- Opening Delimiter -

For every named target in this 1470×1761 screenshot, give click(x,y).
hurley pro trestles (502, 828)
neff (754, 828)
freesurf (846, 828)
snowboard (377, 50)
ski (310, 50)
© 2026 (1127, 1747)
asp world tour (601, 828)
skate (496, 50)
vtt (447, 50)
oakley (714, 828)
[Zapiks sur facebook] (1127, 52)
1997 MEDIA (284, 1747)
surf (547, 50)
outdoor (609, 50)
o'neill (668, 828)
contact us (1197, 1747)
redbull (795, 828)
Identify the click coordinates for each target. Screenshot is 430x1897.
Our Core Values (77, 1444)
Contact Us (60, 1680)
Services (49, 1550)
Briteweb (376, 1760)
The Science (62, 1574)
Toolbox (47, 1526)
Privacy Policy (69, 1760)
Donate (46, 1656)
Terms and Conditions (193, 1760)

- Closing Delimiter -

WORK TO BE COMPLETED.
Reproduce the material above without altering a single character.

SOLUTION BELOW.
For every named target in this 1470×1761 screenshot, give click(x,y).
hurley pro trestles (502, 828)
neff (754, 828)
freesurf (846, 828)
snowboard (377, 50)
ski (310, 50)
© 2026 (1127, 1747)
asp world tour (601, 828)
skate (496, 50)
vtt (447, 50)
oakley (714, 828)
[Zapiks sur facebook] (1127, 52)
1997 MEDIA (284, 1747)
surf (547, 50)
outdoor (609, 50)
o'neill (668, 828)
contact us (1197, 1747)
redbull (795, 828)
Identify the click coordinates for each target. Screenshot is 430x1897.
Our Core Values (77, 1444)
Contact Us (60, 1680)
Services (49, 1550)
Briteweb (376, 1760)
The Science (62, 1574)
Toolbox (47, 1526)
Privacy Policy (69, 1760)
Donate (46, 1656)
Terms and Conditions (193, 1760)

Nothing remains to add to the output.